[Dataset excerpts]
▽
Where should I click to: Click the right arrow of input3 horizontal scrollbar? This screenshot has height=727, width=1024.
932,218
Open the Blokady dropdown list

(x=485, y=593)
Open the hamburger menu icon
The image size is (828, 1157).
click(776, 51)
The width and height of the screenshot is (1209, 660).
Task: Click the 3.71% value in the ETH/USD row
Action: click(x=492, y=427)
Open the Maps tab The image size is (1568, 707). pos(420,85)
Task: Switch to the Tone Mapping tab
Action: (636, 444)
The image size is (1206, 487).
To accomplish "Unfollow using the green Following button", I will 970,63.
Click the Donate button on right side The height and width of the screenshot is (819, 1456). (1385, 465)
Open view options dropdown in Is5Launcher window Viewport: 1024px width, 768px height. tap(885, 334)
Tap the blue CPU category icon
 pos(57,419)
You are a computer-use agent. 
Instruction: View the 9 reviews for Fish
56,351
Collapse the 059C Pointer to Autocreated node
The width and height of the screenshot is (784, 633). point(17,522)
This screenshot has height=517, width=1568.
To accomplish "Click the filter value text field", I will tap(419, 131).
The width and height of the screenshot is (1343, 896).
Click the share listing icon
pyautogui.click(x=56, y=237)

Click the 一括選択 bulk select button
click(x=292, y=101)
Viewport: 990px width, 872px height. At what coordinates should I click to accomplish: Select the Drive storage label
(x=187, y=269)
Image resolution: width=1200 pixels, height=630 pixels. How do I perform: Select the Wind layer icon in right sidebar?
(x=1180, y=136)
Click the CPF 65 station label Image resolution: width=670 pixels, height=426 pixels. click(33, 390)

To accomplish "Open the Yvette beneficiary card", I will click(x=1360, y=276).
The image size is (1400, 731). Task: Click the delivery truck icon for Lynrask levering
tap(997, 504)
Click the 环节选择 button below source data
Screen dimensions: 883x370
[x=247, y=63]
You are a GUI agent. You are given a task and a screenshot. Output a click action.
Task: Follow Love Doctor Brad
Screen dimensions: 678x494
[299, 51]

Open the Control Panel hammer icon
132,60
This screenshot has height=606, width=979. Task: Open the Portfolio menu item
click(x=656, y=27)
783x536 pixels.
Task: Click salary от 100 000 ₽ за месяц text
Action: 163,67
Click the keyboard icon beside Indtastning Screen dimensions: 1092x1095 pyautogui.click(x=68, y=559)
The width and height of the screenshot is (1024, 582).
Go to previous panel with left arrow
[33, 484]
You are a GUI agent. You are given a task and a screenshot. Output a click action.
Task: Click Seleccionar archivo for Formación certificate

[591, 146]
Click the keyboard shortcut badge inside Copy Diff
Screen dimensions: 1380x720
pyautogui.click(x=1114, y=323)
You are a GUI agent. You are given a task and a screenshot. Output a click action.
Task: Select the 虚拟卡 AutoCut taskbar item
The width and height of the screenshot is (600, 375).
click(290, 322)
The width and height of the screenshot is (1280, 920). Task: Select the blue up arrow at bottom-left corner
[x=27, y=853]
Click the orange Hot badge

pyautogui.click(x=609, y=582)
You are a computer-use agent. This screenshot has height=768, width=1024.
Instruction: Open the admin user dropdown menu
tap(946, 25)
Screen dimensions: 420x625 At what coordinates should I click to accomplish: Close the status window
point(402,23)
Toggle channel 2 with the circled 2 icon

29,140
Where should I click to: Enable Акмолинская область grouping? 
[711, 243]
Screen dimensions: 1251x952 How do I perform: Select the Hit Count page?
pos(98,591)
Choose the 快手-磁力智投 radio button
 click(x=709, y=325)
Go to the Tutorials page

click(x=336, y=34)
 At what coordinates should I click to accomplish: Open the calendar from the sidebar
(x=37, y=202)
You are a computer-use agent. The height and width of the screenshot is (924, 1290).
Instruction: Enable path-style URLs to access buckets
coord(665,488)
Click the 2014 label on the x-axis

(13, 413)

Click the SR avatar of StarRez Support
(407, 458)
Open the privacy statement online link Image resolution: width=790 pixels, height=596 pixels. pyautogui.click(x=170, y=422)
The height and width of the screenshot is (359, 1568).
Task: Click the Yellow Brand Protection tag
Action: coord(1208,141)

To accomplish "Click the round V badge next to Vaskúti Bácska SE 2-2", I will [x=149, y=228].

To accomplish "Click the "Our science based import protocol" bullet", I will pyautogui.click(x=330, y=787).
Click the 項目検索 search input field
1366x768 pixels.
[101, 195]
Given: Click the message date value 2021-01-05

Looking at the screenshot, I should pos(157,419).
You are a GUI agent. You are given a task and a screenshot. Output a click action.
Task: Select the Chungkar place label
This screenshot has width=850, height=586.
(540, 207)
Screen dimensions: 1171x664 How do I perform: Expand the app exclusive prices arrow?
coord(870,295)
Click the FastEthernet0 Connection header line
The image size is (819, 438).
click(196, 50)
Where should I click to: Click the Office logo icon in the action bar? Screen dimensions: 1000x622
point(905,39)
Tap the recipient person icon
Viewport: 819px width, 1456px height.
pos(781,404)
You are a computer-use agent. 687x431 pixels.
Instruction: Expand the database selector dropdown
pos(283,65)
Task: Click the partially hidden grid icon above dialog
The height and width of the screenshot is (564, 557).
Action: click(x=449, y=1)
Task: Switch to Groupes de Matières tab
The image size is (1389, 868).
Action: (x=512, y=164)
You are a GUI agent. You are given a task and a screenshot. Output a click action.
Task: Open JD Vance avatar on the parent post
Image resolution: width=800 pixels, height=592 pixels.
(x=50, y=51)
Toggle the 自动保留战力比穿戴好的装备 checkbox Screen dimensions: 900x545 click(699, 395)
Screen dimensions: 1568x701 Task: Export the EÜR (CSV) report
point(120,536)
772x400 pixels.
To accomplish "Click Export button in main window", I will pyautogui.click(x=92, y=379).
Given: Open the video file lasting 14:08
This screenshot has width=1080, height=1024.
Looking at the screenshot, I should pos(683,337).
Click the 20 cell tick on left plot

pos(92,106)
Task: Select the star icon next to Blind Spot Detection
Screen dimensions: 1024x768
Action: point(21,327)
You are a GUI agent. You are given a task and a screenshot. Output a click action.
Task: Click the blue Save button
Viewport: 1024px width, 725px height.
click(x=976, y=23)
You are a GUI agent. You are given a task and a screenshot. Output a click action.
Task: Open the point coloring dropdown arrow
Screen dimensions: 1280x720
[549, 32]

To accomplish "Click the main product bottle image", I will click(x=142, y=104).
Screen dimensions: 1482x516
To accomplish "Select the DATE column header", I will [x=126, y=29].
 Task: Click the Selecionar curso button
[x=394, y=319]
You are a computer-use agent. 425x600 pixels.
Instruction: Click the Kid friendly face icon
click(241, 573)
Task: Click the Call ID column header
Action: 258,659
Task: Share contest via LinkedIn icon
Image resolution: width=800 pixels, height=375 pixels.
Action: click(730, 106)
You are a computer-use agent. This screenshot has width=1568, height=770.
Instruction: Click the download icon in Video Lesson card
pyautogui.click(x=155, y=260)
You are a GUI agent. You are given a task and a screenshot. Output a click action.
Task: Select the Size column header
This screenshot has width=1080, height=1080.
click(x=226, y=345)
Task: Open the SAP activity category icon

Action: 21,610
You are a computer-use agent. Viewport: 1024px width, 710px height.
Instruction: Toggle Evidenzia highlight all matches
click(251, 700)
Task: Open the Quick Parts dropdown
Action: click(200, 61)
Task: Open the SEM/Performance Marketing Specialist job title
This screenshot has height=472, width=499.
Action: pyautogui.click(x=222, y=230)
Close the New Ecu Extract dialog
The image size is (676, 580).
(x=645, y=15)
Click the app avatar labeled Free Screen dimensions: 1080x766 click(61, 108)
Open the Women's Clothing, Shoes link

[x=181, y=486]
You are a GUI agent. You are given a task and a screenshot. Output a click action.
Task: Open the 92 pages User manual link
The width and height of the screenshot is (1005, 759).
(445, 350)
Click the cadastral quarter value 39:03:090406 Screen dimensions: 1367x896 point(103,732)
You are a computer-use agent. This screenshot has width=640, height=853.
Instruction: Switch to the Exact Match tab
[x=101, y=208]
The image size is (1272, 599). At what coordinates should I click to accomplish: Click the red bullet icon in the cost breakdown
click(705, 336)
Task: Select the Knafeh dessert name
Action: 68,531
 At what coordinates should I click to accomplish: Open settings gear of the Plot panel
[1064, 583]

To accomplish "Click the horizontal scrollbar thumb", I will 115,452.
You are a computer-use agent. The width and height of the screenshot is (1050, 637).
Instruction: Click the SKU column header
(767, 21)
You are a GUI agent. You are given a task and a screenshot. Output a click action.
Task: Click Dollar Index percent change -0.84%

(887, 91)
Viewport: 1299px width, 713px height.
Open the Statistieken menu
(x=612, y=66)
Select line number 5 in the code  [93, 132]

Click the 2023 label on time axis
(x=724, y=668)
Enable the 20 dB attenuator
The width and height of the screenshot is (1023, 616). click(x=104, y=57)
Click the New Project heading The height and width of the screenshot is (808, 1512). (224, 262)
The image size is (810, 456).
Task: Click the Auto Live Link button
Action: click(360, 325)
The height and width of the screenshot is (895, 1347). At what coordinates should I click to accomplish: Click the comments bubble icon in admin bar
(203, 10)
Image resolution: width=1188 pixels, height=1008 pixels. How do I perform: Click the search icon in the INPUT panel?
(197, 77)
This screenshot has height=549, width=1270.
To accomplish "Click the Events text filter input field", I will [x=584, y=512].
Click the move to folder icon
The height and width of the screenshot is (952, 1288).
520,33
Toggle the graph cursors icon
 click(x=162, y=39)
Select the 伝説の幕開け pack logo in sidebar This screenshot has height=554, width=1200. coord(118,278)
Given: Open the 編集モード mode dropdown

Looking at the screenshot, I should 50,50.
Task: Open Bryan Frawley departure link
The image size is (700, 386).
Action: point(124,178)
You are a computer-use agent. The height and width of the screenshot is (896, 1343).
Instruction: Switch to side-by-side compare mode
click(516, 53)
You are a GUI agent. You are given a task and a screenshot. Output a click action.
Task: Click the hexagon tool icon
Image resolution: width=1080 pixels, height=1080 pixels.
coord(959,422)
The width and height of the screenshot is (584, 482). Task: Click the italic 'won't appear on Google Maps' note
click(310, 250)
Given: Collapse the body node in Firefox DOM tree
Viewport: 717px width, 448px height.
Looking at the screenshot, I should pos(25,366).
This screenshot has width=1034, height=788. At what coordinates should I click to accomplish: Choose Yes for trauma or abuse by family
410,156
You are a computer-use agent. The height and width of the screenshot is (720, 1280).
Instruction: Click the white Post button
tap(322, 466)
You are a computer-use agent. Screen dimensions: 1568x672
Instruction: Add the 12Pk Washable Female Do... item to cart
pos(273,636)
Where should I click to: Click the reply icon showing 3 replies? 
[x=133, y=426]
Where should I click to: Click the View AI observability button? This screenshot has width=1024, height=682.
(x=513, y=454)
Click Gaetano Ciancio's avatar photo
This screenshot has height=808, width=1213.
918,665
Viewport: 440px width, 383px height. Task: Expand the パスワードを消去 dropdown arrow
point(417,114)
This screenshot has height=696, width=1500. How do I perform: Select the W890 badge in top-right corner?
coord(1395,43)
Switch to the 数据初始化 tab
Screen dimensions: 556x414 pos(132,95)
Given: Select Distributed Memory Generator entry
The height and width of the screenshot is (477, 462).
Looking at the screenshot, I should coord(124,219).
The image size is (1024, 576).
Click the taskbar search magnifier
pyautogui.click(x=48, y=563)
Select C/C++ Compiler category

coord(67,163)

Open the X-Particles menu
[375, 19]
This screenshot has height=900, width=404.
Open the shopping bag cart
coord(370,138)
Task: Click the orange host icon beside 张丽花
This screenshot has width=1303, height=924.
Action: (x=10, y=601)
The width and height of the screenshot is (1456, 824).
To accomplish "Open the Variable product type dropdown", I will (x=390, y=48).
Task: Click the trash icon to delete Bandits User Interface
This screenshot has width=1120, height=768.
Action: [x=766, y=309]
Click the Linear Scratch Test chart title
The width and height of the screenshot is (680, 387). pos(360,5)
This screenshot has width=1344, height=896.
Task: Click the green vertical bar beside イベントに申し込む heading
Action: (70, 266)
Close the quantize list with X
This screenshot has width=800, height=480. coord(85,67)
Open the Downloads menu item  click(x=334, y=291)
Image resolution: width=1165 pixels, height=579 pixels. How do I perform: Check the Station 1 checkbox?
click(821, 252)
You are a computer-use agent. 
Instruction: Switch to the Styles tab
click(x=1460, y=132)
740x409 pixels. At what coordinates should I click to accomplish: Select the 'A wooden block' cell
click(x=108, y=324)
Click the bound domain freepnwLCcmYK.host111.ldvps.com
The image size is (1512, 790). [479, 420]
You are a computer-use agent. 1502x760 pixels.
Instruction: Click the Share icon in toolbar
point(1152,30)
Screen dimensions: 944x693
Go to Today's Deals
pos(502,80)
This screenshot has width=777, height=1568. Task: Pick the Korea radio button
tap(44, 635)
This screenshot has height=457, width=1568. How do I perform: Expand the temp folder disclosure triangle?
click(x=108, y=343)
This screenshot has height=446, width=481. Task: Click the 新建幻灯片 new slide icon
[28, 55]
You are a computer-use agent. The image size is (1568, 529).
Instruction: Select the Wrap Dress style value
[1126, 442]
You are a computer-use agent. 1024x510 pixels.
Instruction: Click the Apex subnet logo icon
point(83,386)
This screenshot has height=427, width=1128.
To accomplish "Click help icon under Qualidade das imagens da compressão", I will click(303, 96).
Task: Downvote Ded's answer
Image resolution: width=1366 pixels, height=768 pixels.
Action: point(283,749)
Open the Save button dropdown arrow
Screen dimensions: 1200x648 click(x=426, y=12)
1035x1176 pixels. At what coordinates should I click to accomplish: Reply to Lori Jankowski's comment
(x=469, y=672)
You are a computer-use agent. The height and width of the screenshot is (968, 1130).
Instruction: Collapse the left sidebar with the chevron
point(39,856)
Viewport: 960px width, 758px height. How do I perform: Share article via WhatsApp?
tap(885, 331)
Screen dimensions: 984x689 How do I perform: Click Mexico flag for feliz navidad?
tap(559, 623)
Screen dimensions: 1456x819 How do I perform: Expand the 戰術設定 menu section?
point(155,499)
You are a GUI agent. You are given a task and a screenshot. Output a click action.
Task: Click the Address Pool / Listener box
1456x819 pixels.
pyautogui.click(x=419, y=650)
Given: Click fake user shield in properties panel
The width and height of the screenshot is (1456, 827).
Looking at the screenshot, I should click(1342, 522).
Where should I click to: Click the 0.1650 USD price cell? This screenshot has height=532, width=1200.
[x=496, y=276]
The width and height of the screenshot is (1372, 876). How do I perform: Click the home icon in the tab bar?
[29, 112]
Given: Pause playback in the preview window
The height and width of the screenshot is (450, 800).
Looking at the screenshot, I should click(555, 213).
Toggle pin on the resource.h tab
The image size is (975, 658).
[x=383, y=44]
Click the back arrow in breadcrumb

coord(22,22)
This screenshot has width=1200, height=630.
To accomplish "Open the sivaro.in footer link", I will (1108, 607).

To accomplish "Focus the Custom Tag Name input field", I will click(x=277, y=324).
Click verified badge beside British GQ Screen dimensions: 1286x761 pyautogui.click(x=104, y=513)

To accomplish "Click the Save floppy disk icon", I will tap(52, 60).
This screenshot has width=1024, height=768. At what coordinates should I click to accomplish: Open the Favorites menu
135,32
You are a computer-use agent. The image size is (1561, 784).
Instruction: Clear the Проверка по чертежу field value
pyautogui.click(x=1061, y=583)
△
Task goal:
Output these and nothing else: the lines from the one holding "Instruction: Clear the" through the final line of the entries above, exactly as they appear.

Result:
Instruction: Clear the Проверка по чертежу field value
pyautogui.click(x=1061, y=583)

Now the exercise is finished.